Il movimento “no–global”, che ha attraversato il pianeta agli inizi del millennio, in realtà era molto “global”. Sto parlando della componente che ha dato vita, a partire da Seattle, a un ciclo di protesta sociale contro la globalizzazione neoliberista, da posizioni non sovraniste e non protezionistiche, ma invece solidali ed internazionaliste. È uno dei motivi della repressione feroce, fino ad arrivare alla guerra scatenata contro migliaia di civili a Genova, con la quale è stato represso e criminalizzato: l’essere allo stesso tempo contro la WTO, l’Organizzazione Mondiale del Commercio, e per la “globalizzazione dei diritti delle persone”, ipotizzava un progetto rivoluzionario, che faceva persino intravedere l’idea di un governo democratico mondiale, capace di imporre non solo agli stati nazione, ma anche alle potenze imperiali come quella statunitense, o a quelle “tattiche” come quella continentale europea, un nuovo ordine politico non subordinato alle logiche mercantili.

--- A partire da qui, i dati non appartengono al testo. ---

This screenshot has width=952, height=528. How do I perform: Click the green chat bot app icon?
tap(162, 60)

“Voi G8 e noi 6 miliardi” fu lo striscione di apertura delle manifestazioni contro il G8 di Genova, l’ultima tappa di quel poderoso, meraviglioso e tragico insieme, ciclo di lotte sociali per “un altro mondo possibile”. Il tema dunque, non è mai stato per quel movimento, lasciare intatta la struttura del mondo, e correggerne semplicemente gli assetti interni, magari a mezzo di dazi o confini. La struttura del mondo era basata, e oggi ancor di più, sulla supremazia del mercato sulla politica, e dunque, sugli esseri umani. Non la chiamiamo “neoliberista” o iperliberista a caso infatti. Nella sua nuova versione, potremmo anche dire con le parole di Massimo Cacciari, che “l’Homo Technicus” si è impadronito del presente prendendo in ostaggio il futuro, e ha imposto la la tecnocrazia capitalistica come unico regolatore della vicenda umana, riducendo la politica a mero tentativo di amministrazione dell’esistente.

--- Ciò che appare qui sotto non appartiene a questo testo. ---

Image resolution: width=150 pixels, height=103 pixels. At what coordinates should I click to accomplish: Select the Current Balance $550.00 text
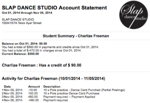(20, 54)
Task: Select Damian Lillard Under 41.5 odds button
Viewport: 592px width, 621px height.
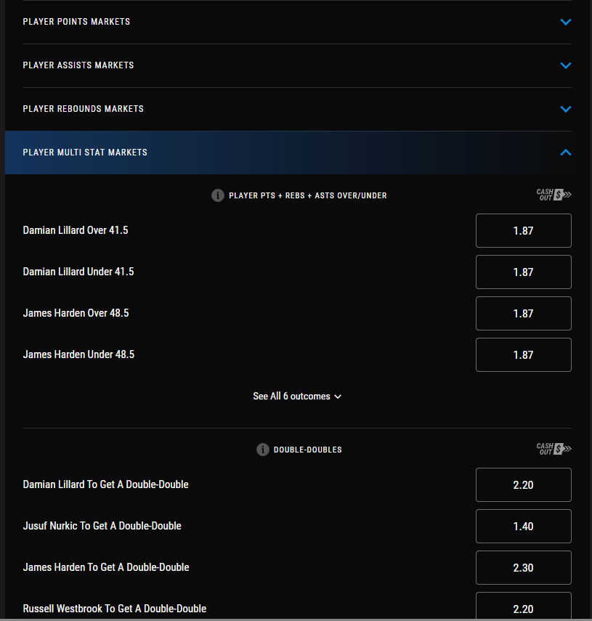Action: click(x=523, y=272)
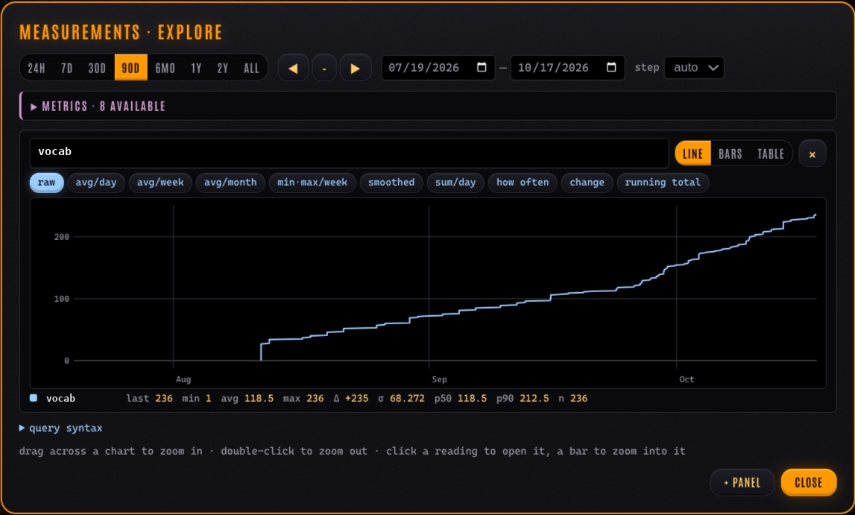Click the vocab legend color square
The image size is (855, 515).
pyautogui.click(x=34, y=399)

Guerra, tecnologia e finanziarizzazione
Trump non è dunque, la riedizione dei “no global” da destra, ma qualcosa di nuovo, che va letto in questo tentativo di “amministrare” un sistema mondo affidato in tutto e per tutto alla tecnocrazia e al mercato. Trump rappresenta una nuova fase della “globalizzazione neoliberista”, non la sua negazione. Il perché risiede nel fatto che la “struttura” non viene toccata, anzi. La sua riconferma della supremazia del mercato, è affidata a una potente riarticolazione su tre linee guida principali: la guerra, la tecnologia, la finanziarizzazione. Amministrare da “Homo Politicus” occidentale, subordinato alla tecnocrazia, l’instabilità crescente di un sistema come quello sviluppatosi negli ultimi trenta quarant’anni, ad esempio significa fare i conti con la prospettiva della “guerra civile” interna. È quello che sta tentando di fare il Tycoon di Mar Al Lago, alle prese con un debito pubblico mai così alto e allo stesso tempo con la “competizione”, anima del commercio, che si è fatta dura perché anche gli altri, invitati al banchetto a suo tempo, adesso non si accontentano più solo delle briciole che cadono dal tavolo. I dazi statunitensi sui prodotti cinesi mica vengono applicati per difendere i bambini sfruttati nelle catene di montaggio dello Xinjiang. Trump tenta di salvare la struttura iperliberista della quale lui stesso è una delle massime testimonianze viventi, e allo stesso tempo impedire che crolli tutta la baracca d’oro sulla quale lui, e le elites che lo circondano, sono seduti. La guerra “esterna” è il primo antidoto fondamentale per evitare la “guerra civile”, che come ci dice Machiavelli, è il vero problema serio di ogni Stato.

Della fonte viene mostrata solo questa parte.